The survey team will converse with you throughout the survey and at the close of the survey will provide a verbal report of your best practices, consultative suggestions, and any areas of partial and/or non-compliance with the standards.
A written survey report will be sent to the Pharmacy Manager within 30 days following the on-site survey. The report will reiterate your best practices, consultative suggestions, and state either that your survey is complete or that there are outstanding items to address for compliance with the standards. Within 30 days of receipt of the report, a written response with a plan of corrective action and timeline for any non-compliant standards is required. The action plan and timeline will be reviewed by the survey team and may require additional information, with evidence of completion, as determined by the survey team. Any required action plan reports must be provided, according to the accepted timeline, until all plans are complete. You will be notified when your pharmacy practice is eligible for an accreditation decision.
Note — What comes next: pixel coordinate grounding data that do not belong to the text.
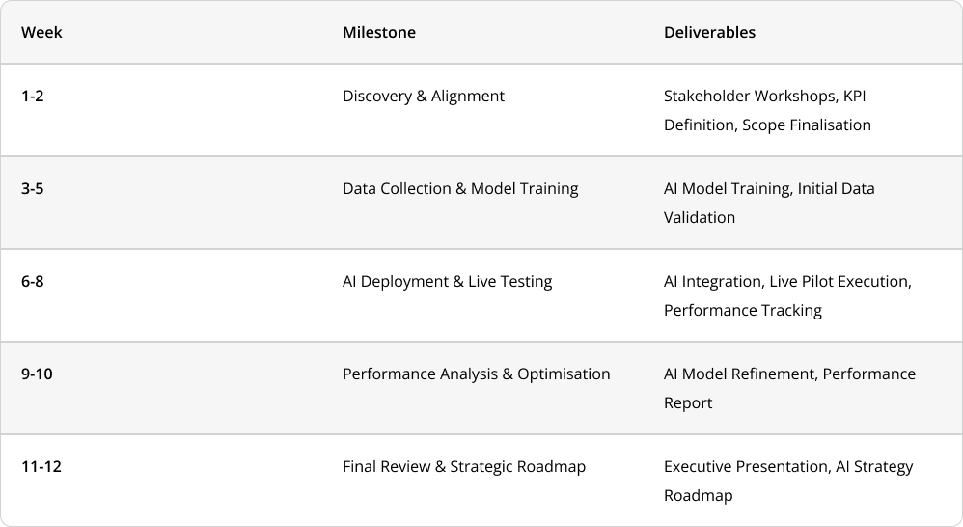Click the Stakeholder Workshops deliverables cell

click(767, 111)
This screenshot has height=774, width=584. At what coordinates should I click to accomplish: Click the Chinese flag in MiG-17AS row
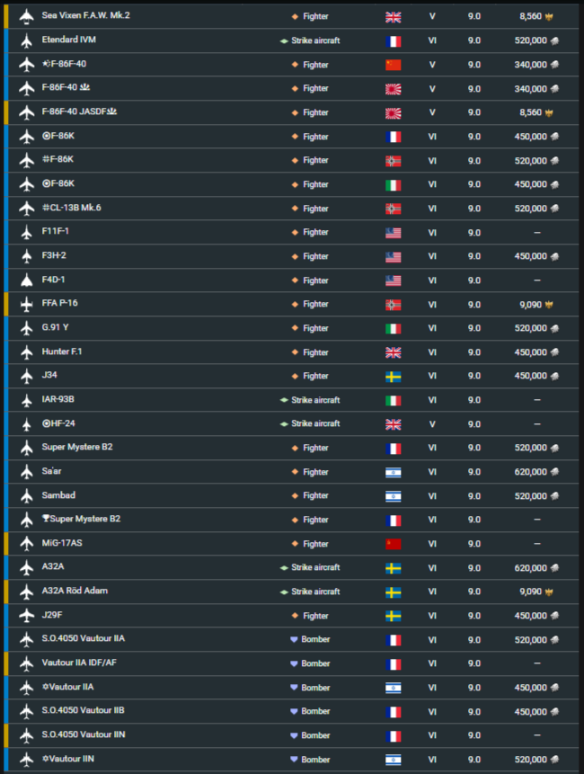pyautogui.click(x=394, y=544)
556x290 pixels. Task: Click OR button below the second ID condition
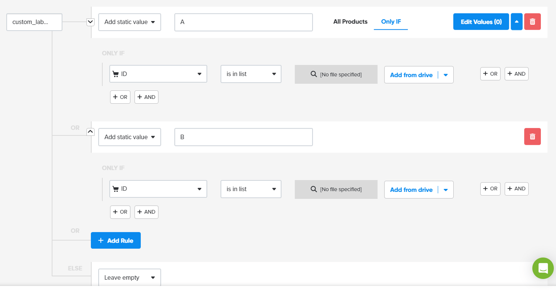pos(120,212)
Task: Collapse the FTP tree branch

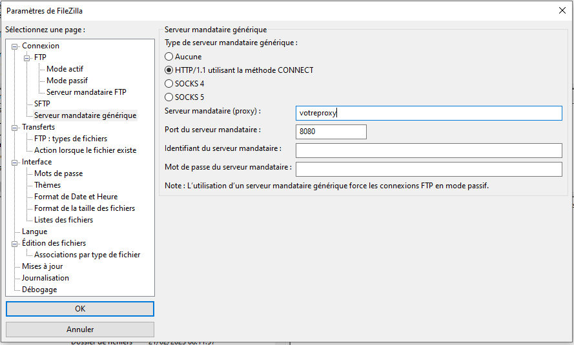Action: pyautogui.click(x=28, y=58)
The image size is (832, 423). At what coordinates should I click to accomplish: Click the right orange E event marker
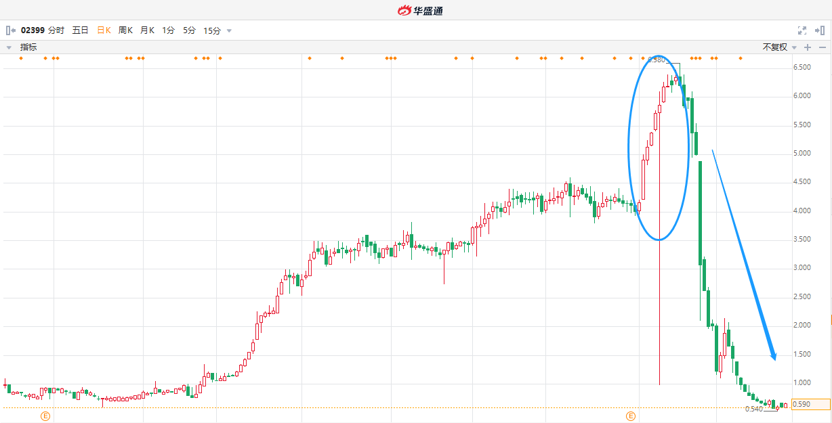pos(631,416)
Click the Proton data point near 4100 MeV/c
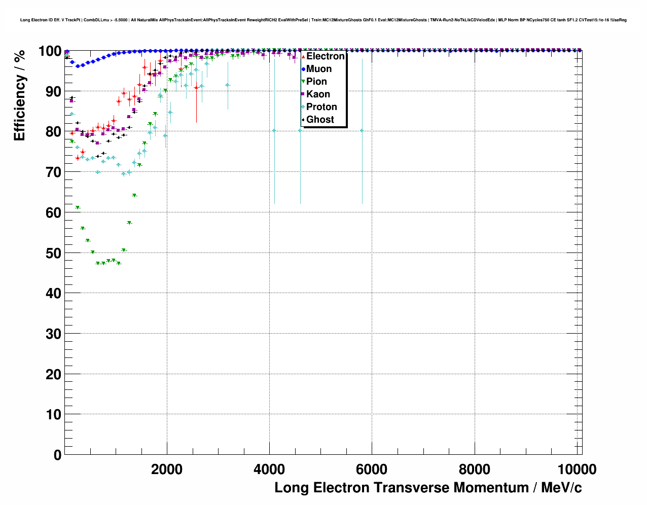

The programs' survey findings, final action plan with responses, and timeline will be reviewed by the survey team and the ASHP Accreditation Commission. If appropriate, the Commission will recommend accreditation of the program to the ASHP Board of Directors. The ASHP Board of Directors will consider the recommendation and make their decision regarding accreditation of the community pharmacy practice. The accreditation term is three years.
You are notified of the accreditation decision in writing. When you achieve accreditation status, you will receive a formal accreditation letter accreditation certificate, digital files with the accreditation seal, and guidelines for use of the seal.
Ongoing Accreditation Requirements
Annual reports are required for every accredited pharmacy practice and are reviewed by the ASHP Accreditation Commission and Office of Practice Advancement. More frequent reports may be requested in the judgement of the Commission.
Reaccreditation occurs every three years, repeating the accreditation process as described.